Что это была за глыба? Она походила на очищенный комель темного дерева. Или это был камень? Или нечто иное, мне не известное? Был старик живописцем или всё же скульптором, а «художник» сказал о себе широко, без заботы уточнить специализацию? Все эти вопросы пришли потом, а тогда старик махнул мне на кресло и начал работать.
Начал работать.
Он распахнул несколько дверок шкафа возле своего сооружения, и мастерская стала мастерской. В одном отделении сверкали сверла и фрезы маленьких механизмов, что-то вроде бормашины, с гибкими шлангами, тянущимися вслед – когда мастер брал их для работы.

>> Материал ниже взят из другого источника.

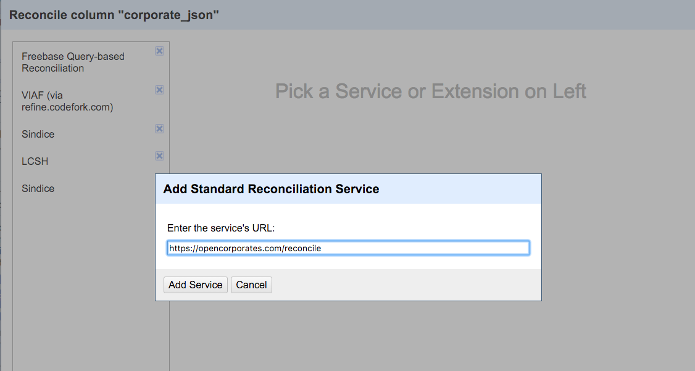Click the opencorporates.com URL text
Image resolution: width=695 pixels, height=371 pixels.
tap(246, 248)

Потом он делал легкое движение – словно отпускал машинку на волю – и шланг втягивался обратно в отверстие, видневшееся в глубине шкафа, машинка прилипала к своему прежнему месту, и тихое гуденье умолкало. Изнутри на дверцах висели стамески и долота, молотки и молоточки, пилки и напильники, разнообразные зубила, шила и прочие инструменты. Все это было в работе – вот почему я так и не мог понять, что за глыба возвышалась перед скульптором. Материал то звенел, то кололся, то мягко сорил опилками, то мялся и тянулся.
Были и другие отделения в шкафу. Одно, уставленное бутылями, банками и флаконами, напоминало химическую лабораторию. Другое представляло собой самый плюшкинский из чуланов, полный разрозненных деталей, обломков, кусков и обрывков. В третьем, наконец-то, стояли кисти в кувшинах и хранились краски: в тюбиках, в банках и в коробках. Еще в одном отделении стояла небольшая муфельная печь под вытяжным устройством. А сколько бы ещё закрытых дверок!..

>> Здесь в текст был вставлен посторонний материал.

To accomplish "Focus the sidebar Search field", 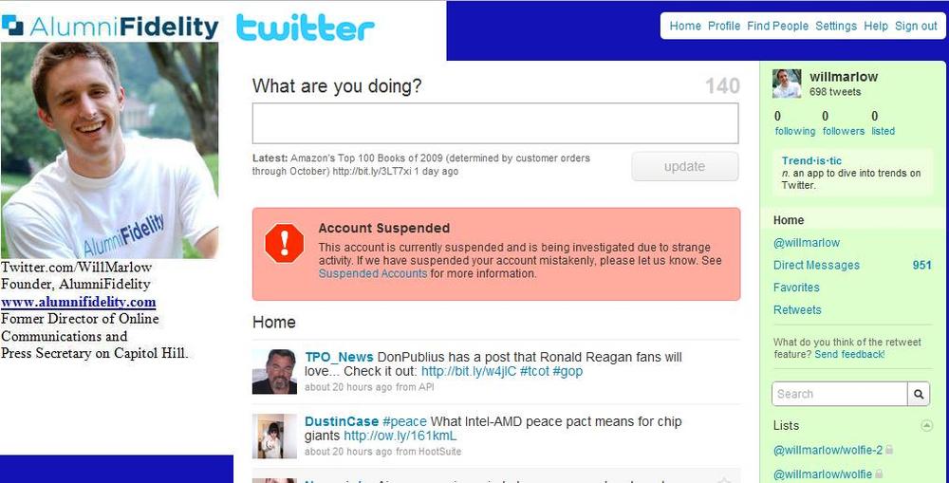I will pos(839,394).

Мы не молчали. Не помню, что говорил он, хотя что-то, наверное, говорил, вызывая меня на разговор. Иначе как объяснить столь необычную для меня словоохотливость, перешедшую чуть ли не в исповедь жизни? Но чаще он поддерживал меня междометием или жестом. Взгляд его, открытый навстречу, был бесстрастно внимателен и по-родному добр. Мы не молчали, и всё же я не помню ни одного слова, сказанного им, – как не помнится нежный словопад долгого свидания с любимой.
Уследить за работой было невозможно. То старик углублялся в свой хлам, выискивая нечто необходимое, чему суждено было раствориться в целом, то обтачивал цветное стеклышко или изгибал латунную полоску, то готовил у вытяжного шкафа какой-то состав. Но в мастерской царил постамент с материалом. С ним, с Материалом, шло основное сражение.

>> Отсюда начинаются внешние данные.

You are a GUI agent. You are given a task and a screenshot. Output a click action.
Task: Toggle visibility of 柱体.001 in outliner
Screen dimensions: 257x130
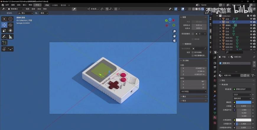click(251, 38)
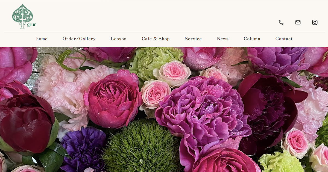Open the email envelope icon
This screenshot has width=328, height=172.
tap(298, 22)
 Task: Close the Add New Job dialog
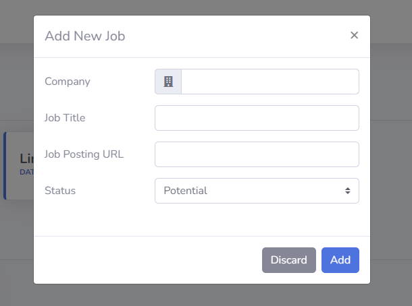click(354, 36)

Тонкие пальцы рук, чуткие, как у слепого, не доверяя глазам, припадали к поверхности материала, вникали в него, примерялись к нему – и вдруг, словно обожженные вспыхнувшим пониманием, взлетали над ним и, сжав нужный инструмент, вонзались, не медля, с чистой уверенностью в нужную точку. Материал вздрагивал, потрясенный рассчитанной болью, и менял форму. Побежденный, он разделял с художником его победу.